Ma non era tertium non datur? Evidentemente no, e del resto a che serve il latino nell’Italia delle tre “i”. O forse evidentemente sì, e sta a vedere che quel bricconcello di Aristotele aveva ragione: perché tra centro-destra e centro-sinistra si fa fatica a capire dove siano questi poli, figuriamoci a decidere quale sia il primo, il secondo, il terzo della serie nella politica italiana, massacrata dagli strappi, le rotture, le manovre di palazzo, i gossip, le gonnelle delle mignotte diventate escort, la compravendita di voti come fosse il calciomercato di riparazione, i “toscanelli” che salgono e scendono dai tetti che neanche gli spazzacamini. Perché se quella che è nata nel ’46 attraverso un referendum da cardiopalma è la prima e unica Repubblica che l’Italia abbia mai conosciuto, dove si nasconde oggi la Terza? La matematica potrà anche essere un’opinione, ma le leggi costituzionali, quelle no.
E allora bravi Carlo Fruttero e Massimo Gramellini! Che nella loro cavalcata attraverso le 150 date memorabili per l’Italia dal 1861 ad oggi, descritte con brio e arguzia nel libro La Patria, bene o male (Mondadori, pagine 356, euro 18), a un certo punto lo dichiarano forte. Si va da quel 17 marzo 1861 in cui l’Italia arrise ai propri natali al 12 dicembre 1969 quando a piazza Fontana pianse le proprie disgrazie, dalla morte del Manzoni all’urlo cinematografico della Magnani, dalle prodezze mistiche del “Cristo dei poveri” Davide Lazzaretti alla rivoluzione tangentopoliana a colpi di avvisi di garanzia.

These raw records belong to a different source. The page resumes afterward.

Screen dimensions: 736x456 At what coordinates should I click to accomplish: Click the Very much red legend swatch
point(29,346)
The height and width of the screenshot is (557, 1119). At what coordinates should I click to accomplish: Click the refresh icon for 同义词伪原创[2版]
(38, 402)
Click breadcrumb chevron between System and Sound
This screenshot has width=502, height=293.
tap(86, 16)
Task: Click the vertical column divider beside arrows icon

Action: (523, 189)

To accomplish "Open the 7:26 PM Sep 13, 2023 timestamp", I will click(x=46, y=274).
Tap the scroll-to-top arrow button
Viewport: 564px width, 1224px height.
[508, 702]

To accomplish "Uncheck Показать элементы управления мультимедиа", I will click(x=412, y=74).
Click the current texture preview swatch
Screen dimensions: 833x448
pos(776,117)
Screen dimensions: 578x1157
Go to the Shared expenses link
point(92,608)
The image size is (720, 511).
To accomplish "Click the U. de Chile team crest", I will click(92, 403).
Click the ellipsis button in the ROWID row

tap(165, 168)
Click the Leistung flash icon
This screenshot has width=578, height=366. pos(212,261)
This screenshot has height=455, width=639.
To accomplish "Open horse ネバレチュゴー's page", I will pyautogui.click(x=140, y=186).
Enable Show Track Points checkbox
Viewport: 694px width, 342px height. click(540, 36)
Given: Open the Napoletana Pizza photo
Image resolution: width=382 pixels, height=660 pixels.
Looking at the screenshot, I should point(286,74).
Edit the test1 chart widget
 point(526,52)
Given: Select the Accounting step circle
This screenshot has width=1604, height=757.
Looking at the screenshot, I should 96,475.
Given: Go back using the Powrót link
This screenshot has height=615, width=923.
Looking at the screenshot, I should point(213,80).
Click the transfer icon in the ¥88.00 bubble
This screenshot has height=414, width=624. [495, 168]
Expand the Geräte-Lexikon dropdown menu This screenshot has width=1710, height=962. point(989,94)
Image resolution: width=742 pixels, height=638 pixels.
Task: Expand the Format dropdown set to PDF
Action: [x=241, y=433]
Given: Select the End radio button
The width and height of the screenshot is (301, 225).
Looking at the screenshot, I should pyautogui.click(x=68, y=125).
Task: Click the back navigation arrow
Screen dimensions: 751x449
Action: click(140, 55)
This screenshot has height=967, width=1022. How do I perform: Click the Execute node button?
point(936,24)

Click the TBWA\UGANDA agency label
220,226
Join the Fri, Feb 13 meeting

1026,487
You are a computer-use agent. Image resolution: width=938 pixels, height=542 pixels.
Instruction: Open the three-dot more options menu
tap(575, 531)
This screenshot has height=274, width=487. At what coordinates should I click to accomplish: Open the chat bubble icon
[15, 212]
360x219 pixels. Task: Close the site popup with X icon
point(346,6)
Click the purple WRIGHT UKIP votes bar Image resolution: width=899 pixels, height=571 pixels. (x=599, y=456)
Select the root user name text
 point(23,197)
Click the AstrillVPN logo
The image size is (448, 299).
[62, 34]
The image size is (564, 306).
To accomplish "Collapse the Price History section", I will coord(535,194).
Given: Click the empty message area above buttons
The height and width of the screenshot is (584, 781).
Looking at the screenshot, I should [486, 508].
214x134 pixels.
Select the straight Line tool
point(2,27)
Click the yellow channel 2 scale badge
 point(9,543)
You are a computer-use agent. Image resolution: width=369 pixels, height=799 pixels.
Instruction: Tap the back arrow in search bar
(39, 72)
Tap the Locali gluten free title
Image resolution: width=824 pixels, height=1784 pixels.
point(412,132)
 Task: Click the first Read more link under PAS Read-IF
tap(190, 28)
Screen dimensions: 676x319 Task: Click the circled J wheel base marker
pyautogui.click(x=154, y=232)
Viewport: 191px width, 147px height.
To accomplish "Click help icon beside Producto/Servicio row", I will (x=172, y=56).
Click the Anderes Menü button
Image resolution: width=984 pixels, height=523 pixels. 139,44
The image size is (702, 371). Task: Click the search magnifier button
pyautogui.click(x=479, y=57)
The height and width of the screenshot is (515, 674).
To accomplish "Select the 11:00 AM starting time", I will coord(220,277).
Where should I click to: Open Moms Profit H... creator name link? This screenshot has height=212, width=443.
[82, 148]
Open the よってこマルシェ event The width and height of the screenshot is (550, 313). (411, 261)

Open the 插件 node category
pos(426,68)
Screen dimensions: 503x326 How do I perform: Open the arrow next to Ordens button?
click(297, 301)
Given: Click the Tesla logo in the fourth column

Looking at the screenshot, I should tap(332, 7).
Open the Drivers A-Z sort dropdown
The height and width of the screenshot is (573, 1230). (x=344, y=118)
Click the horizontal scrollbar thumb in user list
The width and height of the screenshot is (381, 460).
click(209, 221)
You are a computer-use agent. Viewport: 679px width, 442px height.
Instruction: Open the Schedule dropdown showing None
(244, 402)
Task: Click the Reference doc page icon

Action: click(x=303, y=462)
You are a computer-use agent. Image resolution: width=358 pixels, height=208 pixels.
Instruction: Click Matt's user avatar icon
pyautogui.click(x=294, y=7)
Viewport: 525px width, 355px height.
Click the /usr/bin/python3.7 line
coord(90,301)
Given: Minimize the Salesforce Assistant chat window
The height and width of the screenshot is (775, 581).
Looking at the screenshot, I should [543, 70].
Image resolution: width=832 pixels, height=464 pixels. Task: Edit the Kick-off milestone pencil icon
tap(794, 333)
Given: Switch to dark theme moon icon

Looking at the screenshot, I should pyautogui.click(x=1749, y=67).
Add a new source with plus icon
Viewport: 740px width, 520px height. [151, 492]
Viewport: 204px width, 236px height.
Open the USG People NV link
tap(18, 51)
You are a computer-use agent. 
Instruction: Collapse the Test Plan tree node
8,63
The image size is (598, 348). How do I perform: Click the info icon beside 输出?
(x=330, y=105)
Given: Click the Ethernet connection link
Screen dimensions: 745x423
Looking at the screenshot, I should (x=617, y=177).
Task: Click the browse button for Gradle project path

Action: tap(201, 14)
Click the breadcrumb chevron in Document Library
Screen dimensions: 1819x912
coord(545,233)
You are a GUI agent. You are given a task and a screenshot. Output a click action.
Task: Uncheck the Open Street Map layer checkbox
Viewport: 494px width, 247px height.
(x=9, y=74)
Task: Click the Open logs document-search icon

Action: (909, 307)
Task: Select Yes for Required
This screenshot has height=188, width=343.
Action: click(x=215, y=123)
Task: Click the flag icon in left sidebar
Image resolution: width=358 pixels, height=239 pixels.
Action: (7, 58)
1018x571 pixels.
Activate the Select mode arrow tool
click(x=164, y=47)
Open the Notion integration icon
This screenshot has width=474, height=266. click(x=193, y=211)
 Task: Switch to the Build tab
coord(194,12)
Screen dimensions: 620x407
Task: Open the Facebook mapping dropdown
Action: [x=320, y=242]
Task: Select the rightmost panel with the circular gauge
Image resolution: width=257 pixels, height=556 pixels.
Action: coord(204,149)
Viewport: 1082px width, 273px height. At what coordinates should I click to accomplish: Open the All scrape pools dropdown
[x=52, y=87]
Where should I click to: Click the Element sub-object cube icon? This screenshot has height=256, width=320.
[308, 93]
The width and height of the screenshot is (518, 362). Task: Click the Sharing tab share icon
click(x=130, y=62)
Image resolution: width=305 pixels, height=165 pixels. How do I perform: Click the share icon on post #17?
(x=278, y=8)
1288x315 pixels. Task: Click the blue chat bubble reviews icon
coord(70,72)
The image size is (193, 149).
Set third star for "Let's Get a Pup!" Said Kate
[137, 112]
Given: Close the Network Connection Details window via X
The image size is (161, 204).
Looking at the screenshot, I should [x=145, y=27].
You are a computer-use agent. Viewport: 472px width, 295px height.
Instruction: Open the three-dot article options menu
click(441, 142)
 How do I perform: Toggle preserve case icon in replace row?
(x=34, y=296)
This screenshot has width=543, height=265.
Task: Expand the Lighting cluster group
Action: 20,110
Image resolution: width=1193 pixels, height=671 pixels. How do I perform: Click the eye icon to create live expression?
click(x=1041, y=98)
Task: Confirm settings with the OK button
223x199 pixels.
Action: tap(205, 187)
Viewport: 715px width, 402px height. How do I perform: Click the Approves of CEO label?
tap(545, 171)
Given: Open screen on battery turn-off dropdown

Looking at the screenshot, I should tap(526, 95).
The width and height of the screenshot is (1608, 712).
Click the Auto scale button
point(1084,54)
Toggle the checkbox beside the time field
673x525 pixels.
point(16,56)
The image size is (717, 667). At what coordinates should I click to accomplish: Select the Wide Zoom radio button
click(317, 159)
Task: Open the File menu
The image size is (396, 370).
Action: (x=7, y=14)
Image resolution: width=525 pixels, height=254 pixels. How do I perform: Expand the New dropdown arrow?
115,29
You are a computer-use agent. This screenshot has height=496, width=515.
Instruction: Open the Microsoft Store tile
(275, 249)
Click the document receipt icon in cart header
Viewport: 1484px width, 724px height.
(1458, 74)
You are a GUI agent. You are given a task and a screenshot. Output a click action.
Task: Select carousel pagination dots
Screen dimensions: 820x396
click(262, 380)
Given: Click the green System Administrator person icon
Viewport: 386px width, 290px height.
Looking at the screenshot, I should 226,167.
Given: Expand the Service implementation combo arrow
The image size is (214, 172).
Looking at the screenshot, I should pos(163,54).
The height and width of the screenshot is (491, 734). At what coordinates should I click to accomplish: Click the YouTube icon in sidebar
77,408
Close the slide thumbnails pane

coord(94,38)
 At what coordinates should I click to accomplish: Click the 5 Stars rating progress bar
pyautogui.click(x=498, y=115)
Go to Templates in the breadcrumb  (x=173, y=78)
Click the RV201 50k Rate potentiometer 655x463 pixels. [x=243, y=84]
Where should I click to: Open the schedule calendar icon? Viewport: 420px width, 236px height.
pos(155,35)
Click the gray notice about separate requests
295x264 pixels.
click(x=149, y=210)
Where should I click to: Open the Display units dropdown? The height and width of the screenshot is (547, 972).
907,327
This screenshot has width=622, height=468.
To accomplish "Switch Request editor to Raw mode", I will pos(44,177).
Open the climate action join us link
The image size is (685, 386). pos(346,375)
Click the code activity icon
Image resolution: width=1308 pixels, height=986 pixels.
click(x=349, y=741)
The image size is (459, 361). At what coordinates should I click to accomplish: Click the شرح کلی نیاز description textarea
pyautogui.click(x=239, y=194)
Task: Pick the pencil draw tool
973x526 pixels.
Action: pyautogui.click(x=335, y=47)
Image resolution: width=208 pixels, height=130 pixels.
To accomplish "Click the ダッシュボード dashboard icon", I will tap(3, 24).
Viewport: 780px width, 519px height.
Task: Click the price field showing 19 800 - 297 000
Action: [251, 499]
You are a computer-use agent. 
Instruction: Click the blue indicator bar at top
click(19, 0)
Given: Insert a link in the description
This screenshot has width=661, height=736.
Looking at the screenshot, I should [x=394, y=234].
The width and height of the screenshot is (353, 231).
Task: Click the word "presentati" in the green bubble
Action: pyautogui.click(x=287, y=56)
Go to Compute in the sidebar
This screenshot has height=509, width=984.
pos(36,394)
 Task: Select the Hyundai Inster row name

Fino a quel fatidico 22 dicembre 1994, quando grazie alla pugnalata dell’Umberto verde-padano ben coadiuvato dai gran cerimonieri della sinistra, di cui la Lega era addirittura diventata una “costola”, la “madre” di tutti i ribaltoni rovescerà Silvio Berlusconi dopo l’ormai mitologica discesa in campo. E già tutti lì a pontificare: la Seconda repubblica è nata male. Peccato che “mai si è proceduto alla riforma della Costituzione che ne rappresenterebbe il fondamento”, dicono i due autori. Quindi. Quindi no riforma, no Seconda Repubblica. Altro che la Terza.
Corsi e ricorsi storici, nella perenne attesa che una formula qualunque, uno spot ben congegnato, ci salvi dalle arsure del politichese. E la Patria in tutto ciò? “Ahi serva Italia, di dolore ostello…”.